CONAKRY – La polémique enfle autour du protocole d’accord sur le plafonnement des prix signé entre les autorités guinéennes et la Chambre de commerce. L’Union pour la défense des consommateurs de Guinée (UDCG) sort de sa réserve et dénonce un texte qu’elle juge profondément inéquitable.
Son président, M’Bany Sidibé, parle sans détour d’une « violation systématique des droits des consommateurs » et fustige un dispositif qui, selon lui, favorise Conakry au détriment des préfectures de l’intérieur.

Au cœur des critiques : la différenciation des prix par région, préfecture ou commune. Une approche que l’UDCG estime contraire aux principes d’équité sociale et à la réglementation générale des prix.
« On ne peut pas plafonner les prix selon la zone géographique. Tous les Guinéens doivent être traités sur un pied d’égalité », martèle M’Bany Sidibé.
L’organisation pointe notamment le cas du riz (variétés 25 % et 5 %), dont le traitement fiscal à la tonne créerait, selon elle, un déséquilibre entre les consommateurs de la capitale et ceux des autres régions.

Autre sujet de mécontentement : l’absence de plusieurs denrées de première nécessité dans le champ d’application de l’accord.
Viande, poisson, condiments… autant de produits incontournables du panier de la ménagère qui ne bénéficient d’aucun plafonnement. Plus surprenant encore, selon l’UDCG, certains prix plafonds fixés seraient supérieurs à ceux pratiqués sur certains marchés.
« Aujourd’hui, tout est cher : le riz, le sucre, l’oignon, les cuisses de poulet, l’huile rouge, le gombo… Les consommateurs étouffent », alerte le président de l’organisation.

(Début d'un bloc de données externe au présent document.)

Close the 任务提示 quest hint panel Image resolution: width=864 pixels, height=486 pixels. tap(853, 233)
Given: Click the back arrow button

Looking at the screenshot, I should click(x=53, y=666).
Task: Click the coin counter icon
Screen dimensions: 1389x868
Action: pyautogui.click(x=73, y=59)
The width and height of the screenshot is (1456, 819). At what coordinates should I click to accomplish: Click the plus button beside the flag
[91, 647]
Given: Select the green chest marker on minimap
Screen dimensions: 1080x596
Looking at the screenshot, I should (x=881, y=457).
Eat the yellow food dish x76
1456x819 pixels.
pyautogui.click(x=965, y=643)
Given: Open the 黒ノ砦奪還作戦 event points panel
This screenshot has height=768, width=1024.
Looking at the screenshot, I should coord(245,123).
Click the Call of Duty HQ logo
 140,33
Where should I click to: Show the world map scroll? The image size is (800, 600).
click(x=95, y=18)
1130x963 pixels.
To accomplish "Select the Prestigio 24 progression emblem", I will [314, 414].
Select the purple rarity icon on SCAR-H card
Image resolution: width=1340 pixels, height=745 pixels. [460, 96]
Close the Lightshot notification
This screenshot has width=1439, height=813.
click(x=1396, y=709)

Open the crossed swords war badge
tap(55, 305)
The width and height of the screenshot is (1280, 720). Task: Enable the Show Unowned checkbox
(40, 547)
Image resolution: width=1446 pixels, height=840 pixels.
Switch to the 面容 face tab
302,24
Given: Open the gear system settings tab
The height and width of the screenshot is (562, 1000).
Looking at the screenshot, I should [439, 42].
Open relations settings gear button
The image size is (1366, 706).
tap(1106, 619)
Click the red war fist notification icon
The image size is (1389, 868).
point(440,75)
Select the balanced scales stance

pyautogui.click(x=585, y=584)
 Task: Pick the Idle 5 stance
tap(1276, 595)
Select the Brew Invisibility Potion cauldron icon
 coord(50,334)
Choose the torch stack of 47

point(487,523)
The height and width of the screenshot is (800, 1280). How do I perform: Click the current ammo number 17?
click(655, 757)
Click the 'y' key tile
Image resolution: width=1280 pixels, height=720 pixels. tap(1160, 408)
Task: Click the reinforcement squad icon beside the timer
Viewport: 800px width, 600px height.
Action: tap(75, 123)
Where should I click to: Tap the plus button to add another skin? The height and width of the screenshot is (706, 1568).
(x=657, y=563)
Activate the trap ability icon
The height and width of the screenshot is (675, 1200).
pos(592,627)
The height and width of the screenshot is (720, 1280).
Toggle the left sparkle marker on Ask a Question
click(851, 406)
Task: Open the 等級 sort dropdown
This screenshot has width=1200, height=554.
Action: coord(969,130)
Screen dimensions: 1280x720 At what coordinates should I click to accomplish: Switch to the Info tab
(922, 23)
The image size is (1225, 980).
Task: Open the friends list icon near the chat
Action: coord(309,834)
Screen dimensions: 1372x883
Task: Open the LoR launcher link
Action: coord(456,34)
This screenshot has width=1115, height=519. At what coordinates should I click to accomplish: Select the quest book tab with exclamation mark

L’Union pour la défense des consommateurs de Guinée appelle le gouvernement à revoir sa copie et à engager un dialogue inclusif avec les véritables acteurs du commerce et les importateurs afin d’obtenir une baisse réelle et uniforme des prix sur l’ensemble du territoire.

Pour l’UDCG, la justice sociale ne doit pas s’arrêter aux frontières de Conakry. Elle promet de poursuivre son combat jusqu’à l’obtention d’une harmonisation nationale des prix et d’un allègement concret du pouvoir d’achat des ménages.

La bataille des prix ne fait que commencer.